• Burkholderia cenocepacia;
  • long-chain fatty acids;
  • docosahexaenoic acid;
  • antibacterial agent


Burkholderia cepacia complex (Bcc) bacteria are opportunistic pathogens that cause multiresistant pulmonary infections in patients with cystic fibrosis (CF). In this study, we evaluated the in vitro antimicrobial efficacy of eight unsaturated fatty acids against Burkholderia cenocepacia K56-2, a CF epidemic strain. Docosahexaenoic acid (DHA) was the most active compound.
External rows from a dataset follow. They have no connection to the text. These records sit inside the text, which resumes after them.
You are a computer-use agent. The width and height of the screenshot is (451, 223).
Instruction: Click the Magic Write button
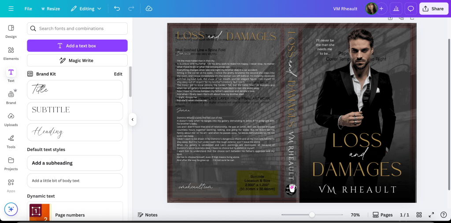[x=77, y=60]
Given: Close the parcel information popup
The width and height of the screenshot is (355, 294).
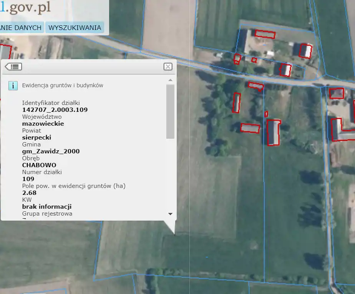Looking at the screenshot, I should 168,66.
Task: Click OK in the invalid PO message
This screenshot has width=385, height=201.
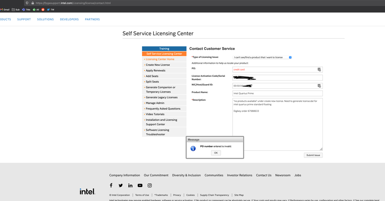Action: 216,153
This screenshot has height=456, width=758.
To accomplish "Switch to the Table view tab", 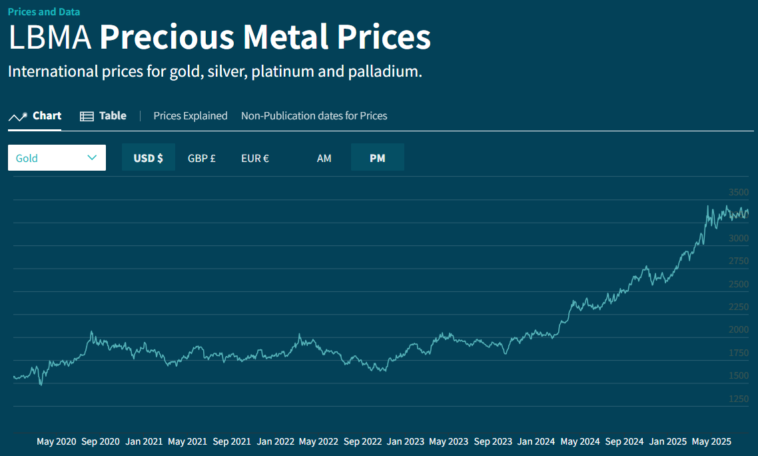I will pyautogui.click(x=113, y=116).
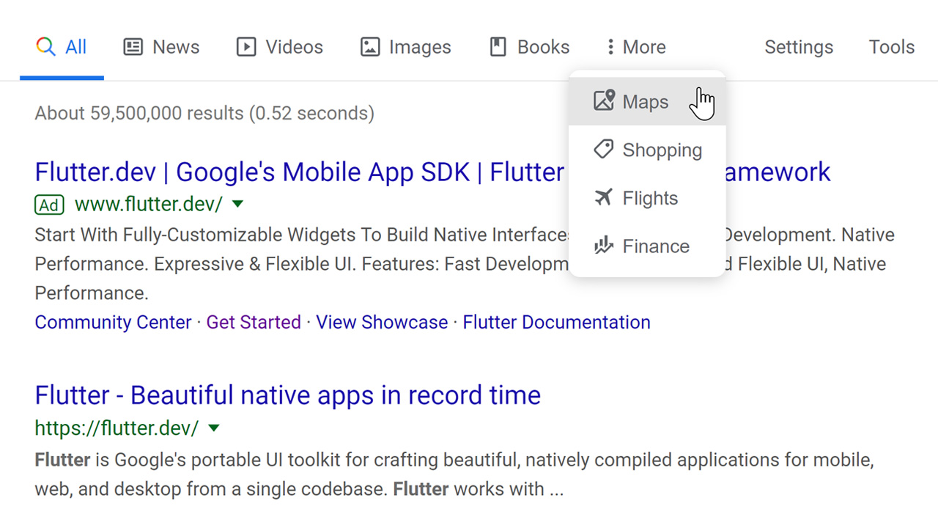Open Flutter Documentation link
The height and width of the screenshot is (528, 938).
click(556, 322)
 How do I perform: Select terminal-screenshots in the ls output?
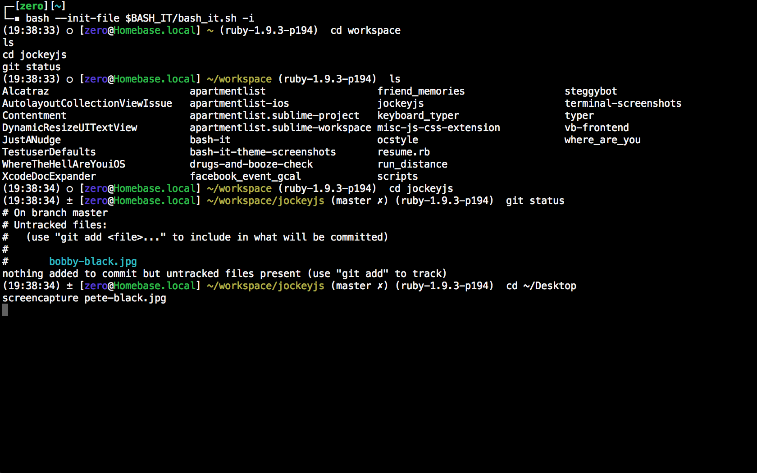point(623,103)
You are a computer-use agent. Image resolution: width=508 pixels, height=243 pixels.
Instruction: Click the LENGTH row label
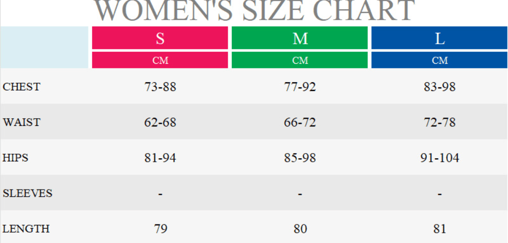click(26, 229)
Its action can be either bacteriostatic or bactericidal, depending upon the concentration used. The effect of DHA was also evaluated on two others B. cenocepacia clinical isolates and compared with one representative member of all the 17 Bcc species. To test whether DHA could have a therapeutic potential, we assessed its efficacy using a Galleria mellonella caterpillar model of B. cenocepacia infection. We observed that the treatment of infected larvae with a single dose of DHA (50 mM) caused an increase in the survival rate as well as a reduced bacterial load. Moreover, DHA administration markedly increases the expression profile of the gene encoding the antimicrobial peptide gallerimycin. Our results demonstrate that DHA has in vitro and in vivo antibacterial activity against Bcc microorganisms. These findings provide evidence that DHA may be a useful nutraceutical for the treatment of CF patients with lung infections caused by antibiotic multiresistant Bcc microorganisms.